Work to complete
Collect every line in the rows below that contains the word "should", and copy each such line in full.

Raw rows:
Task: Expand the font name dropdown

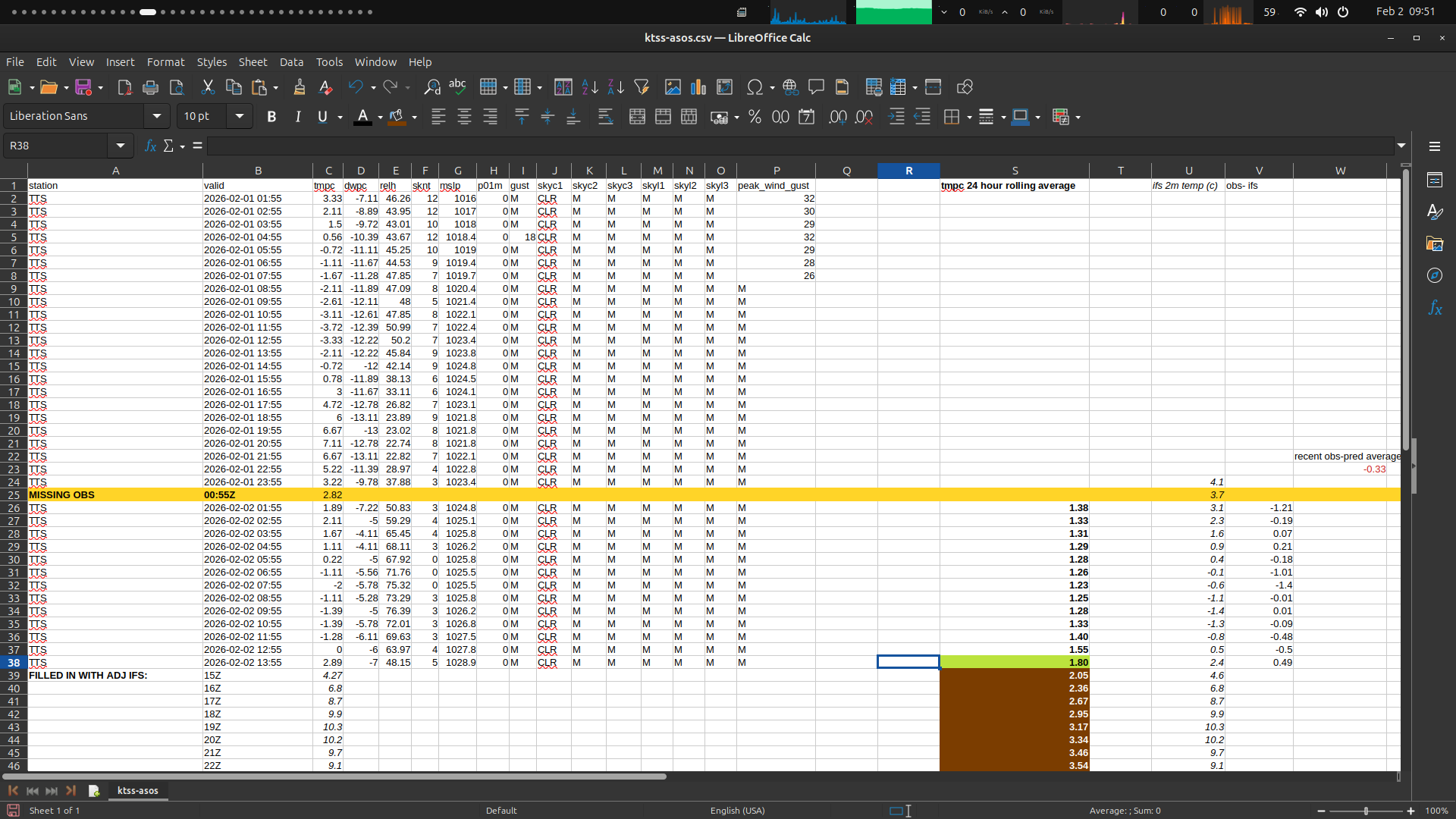Action: coord(157,116)
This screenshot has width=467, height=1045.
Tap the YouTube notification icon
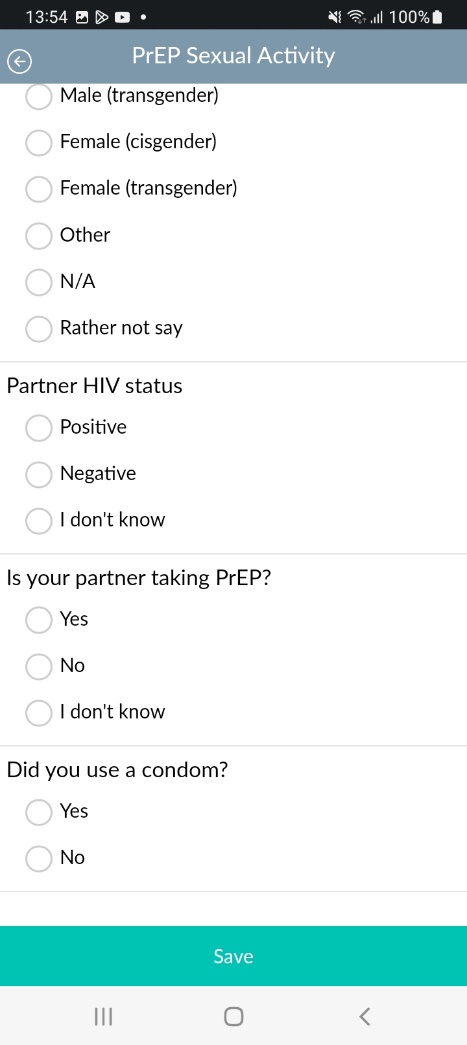pyautogui.click(x=123, y=17)
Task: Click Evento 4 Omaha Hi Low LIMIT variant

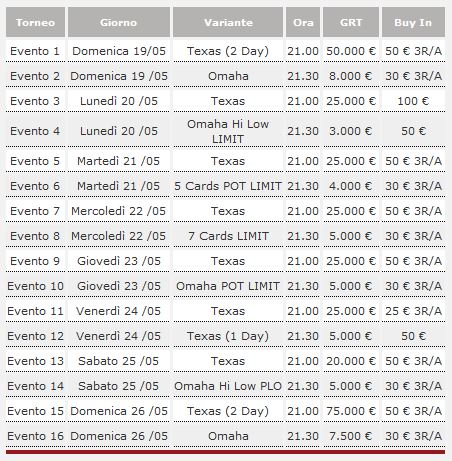Action: coord(228,131)
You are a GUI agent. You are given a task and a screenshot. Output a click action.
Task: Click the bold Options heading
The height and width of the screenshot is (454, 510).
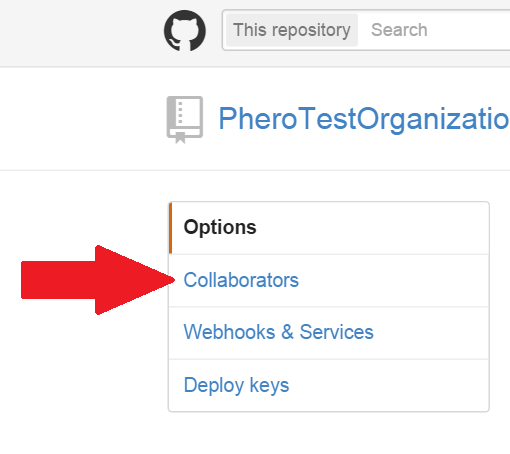point(220,227)
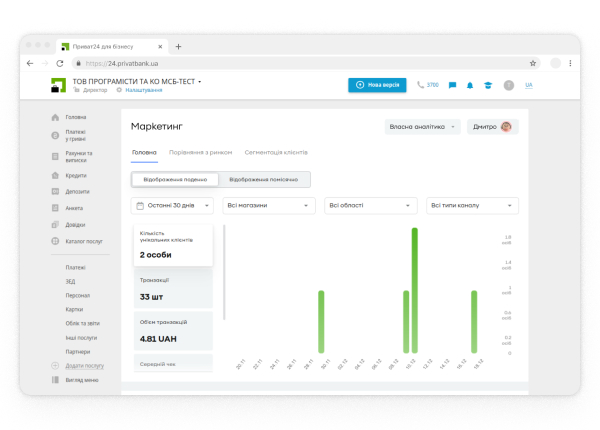Viewport: 600px width, 430px height.
Task: Click the metrics list vertical scrollbar
Action: [x=225, y=270]
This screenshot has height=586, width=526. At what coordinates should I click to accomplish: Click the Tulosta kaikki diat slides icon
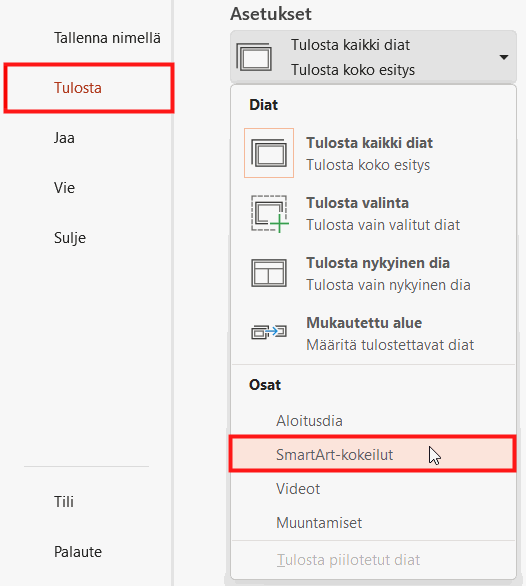click(x=269, y=153)
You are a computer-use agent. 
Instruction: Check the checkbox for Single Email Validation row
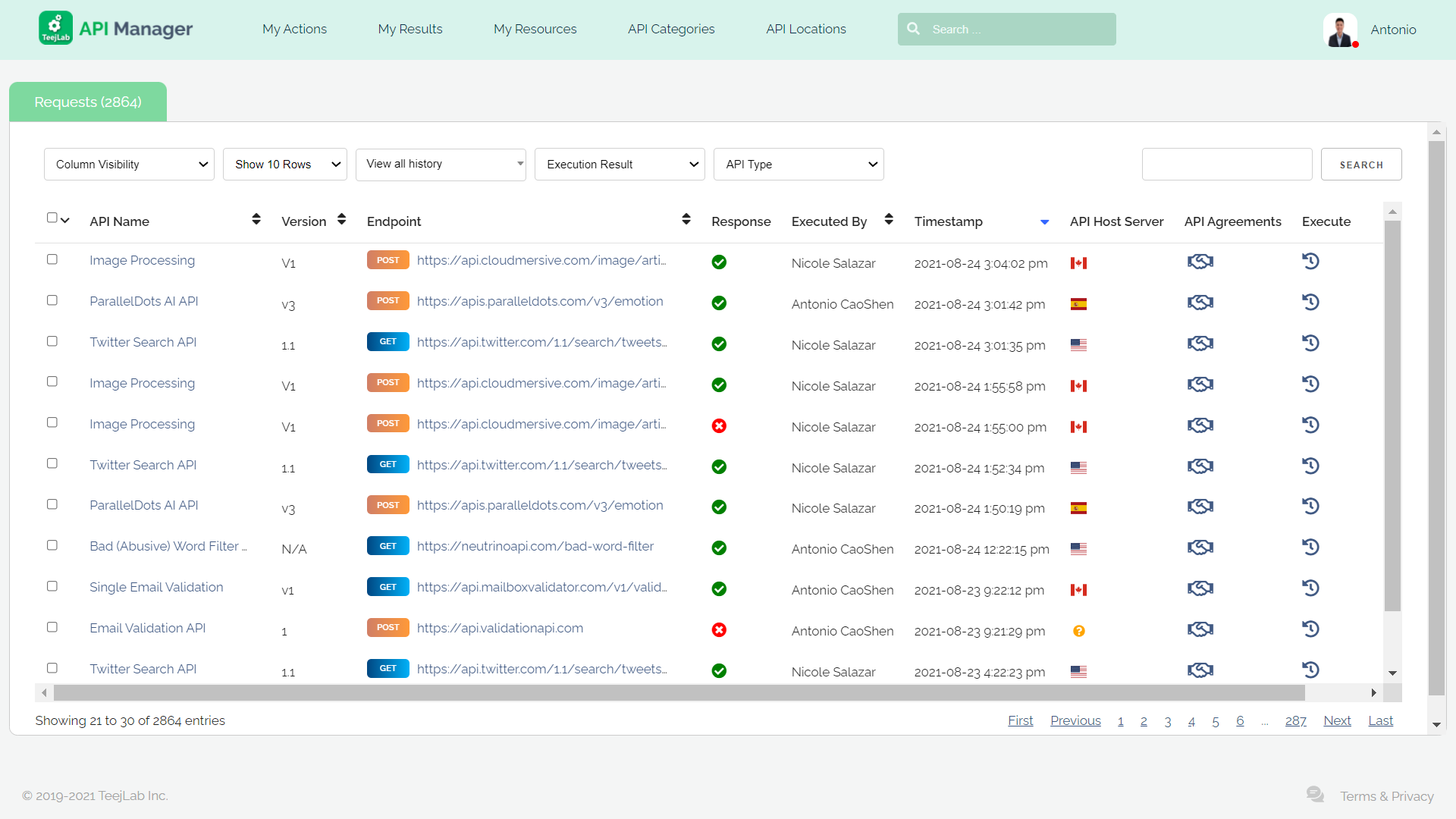tap(52, 586)
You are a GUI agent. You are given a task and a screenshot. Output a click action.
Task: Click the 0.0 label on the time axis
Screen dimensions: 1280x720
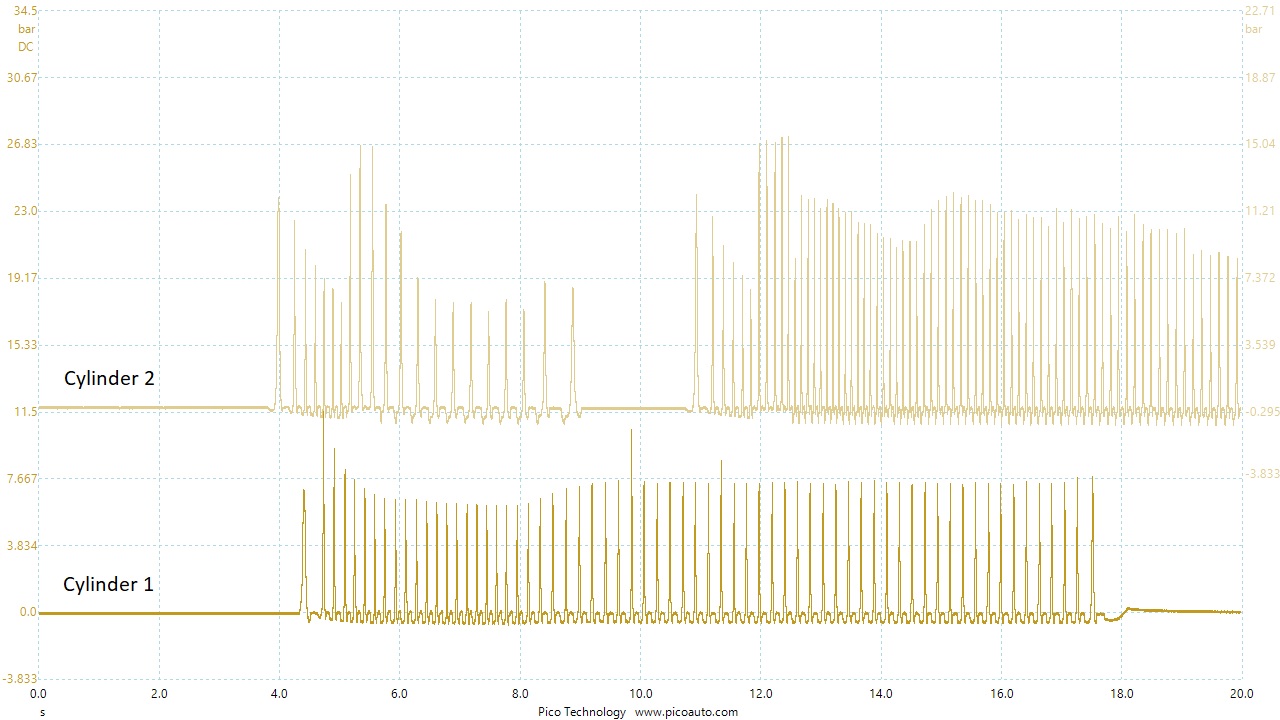37,692
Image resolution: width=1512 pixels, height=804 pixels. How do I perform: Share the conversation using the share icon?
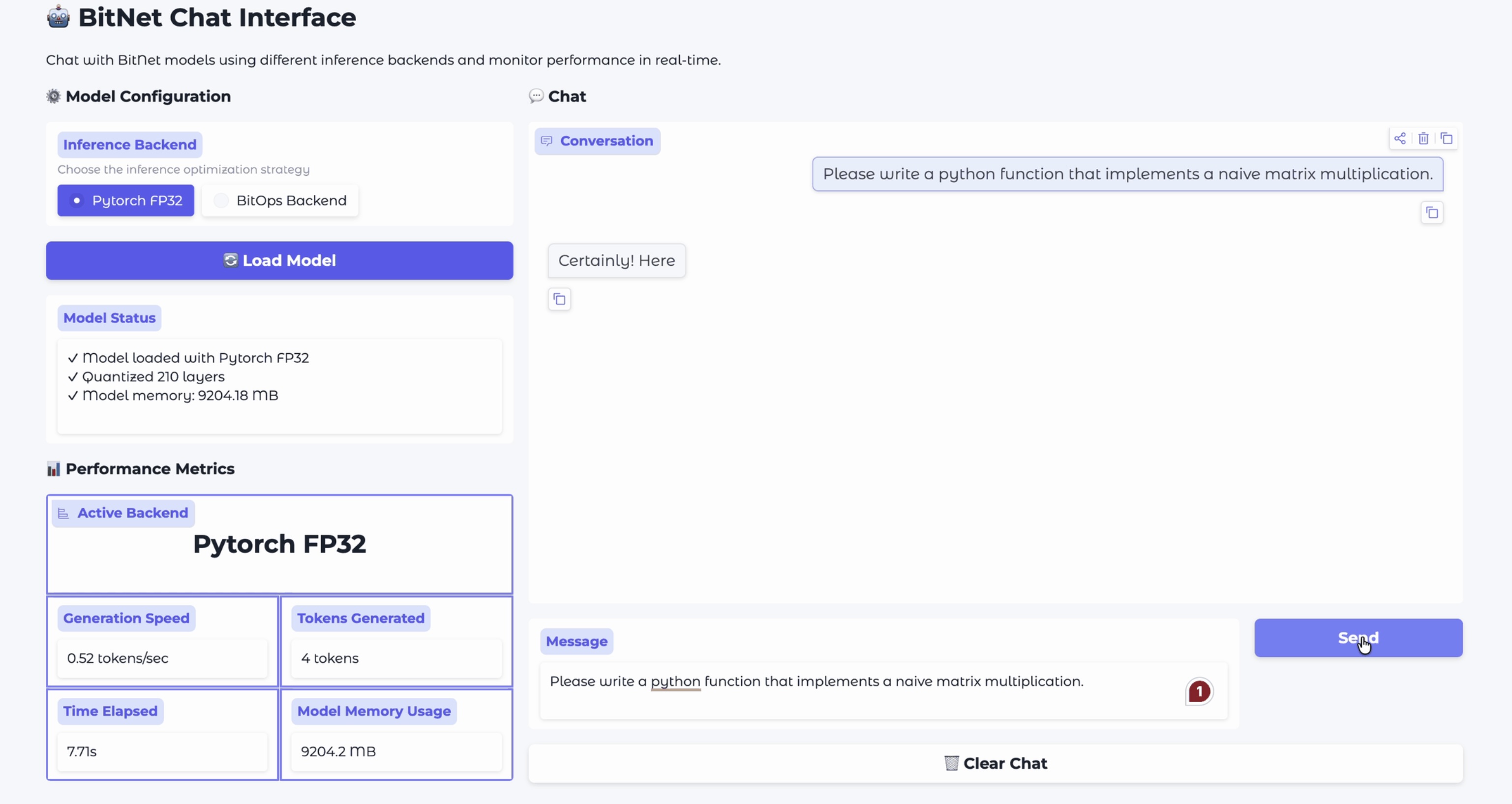(1399, 139)
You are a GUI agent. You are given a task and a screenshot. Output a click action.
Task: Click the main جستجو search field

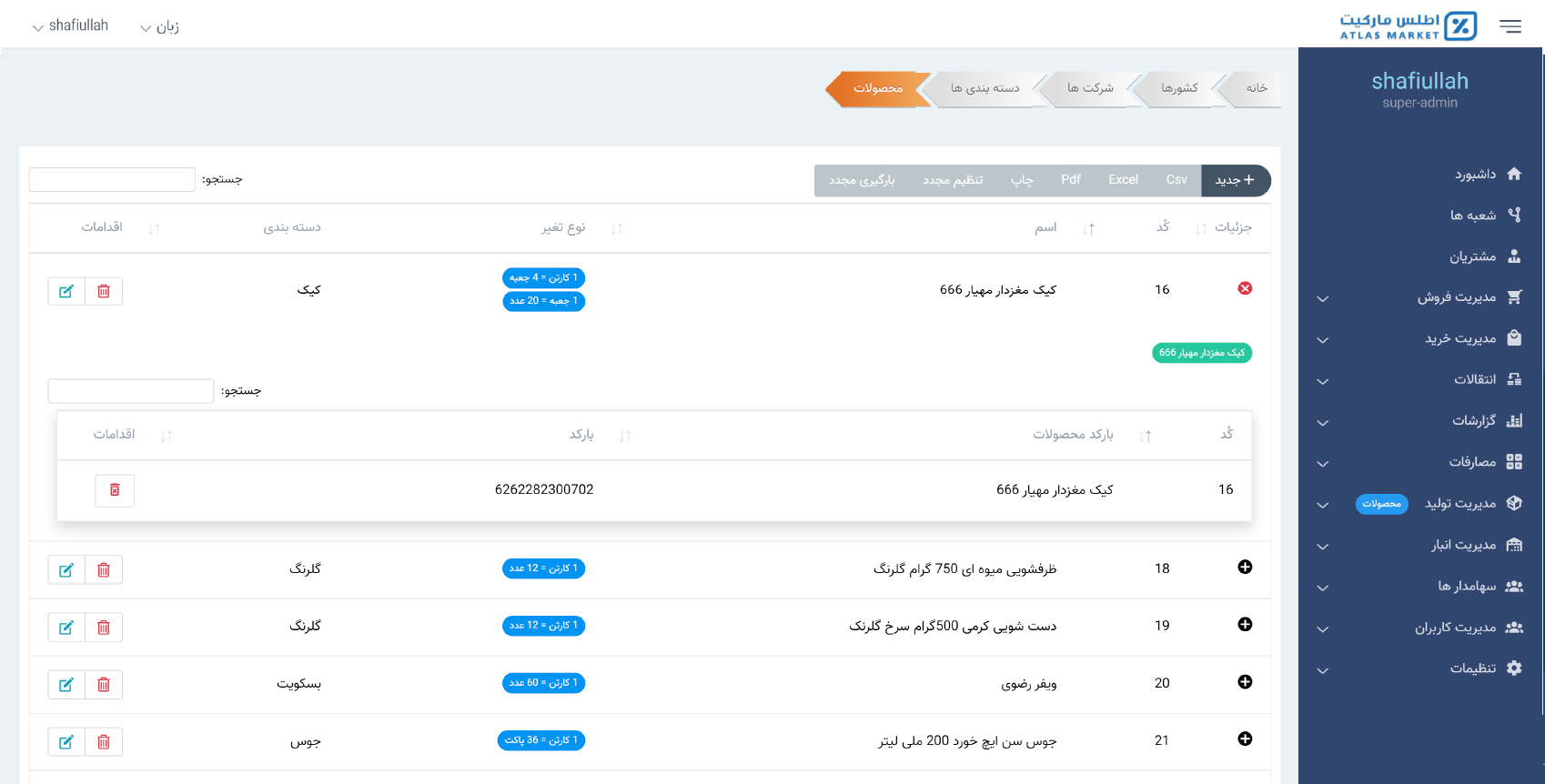point(112,179)
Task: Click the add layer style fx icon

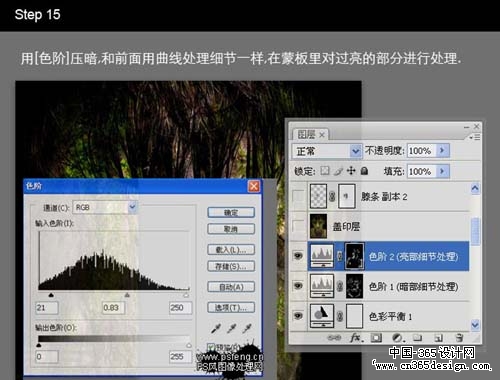Action: click(x=355, y=338)
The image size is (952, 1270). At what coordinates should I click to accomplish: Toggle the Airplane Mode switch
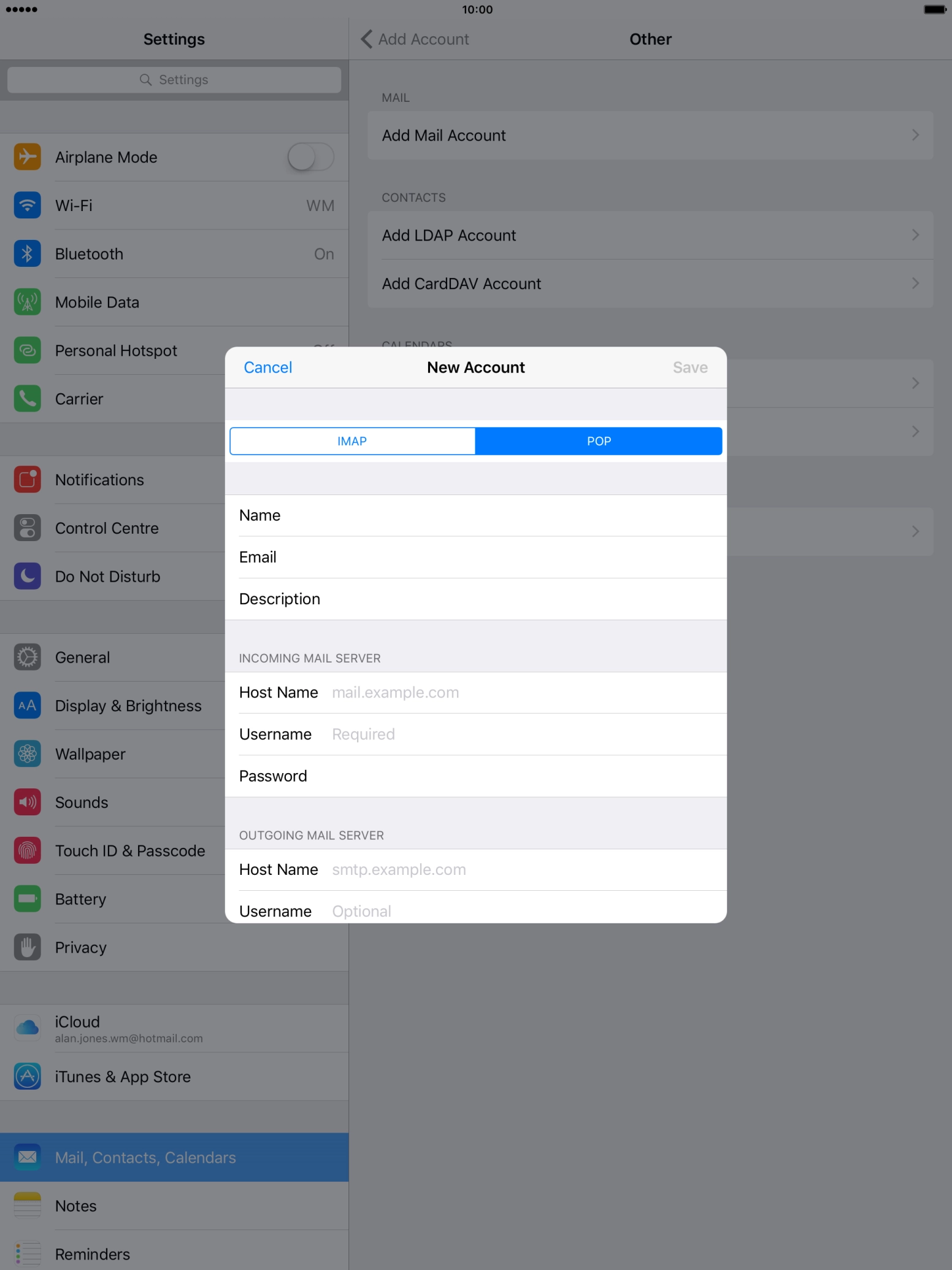(x=310, y=157)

Correct result
This screenshot has height=586, width=526. At what coordinates should I click to accomplish: Click the Tulosta kaikki diat slides icon
The image size is (952, 1270). At what coordinates should I click to accomplish: Toggle the Airplane Mode switch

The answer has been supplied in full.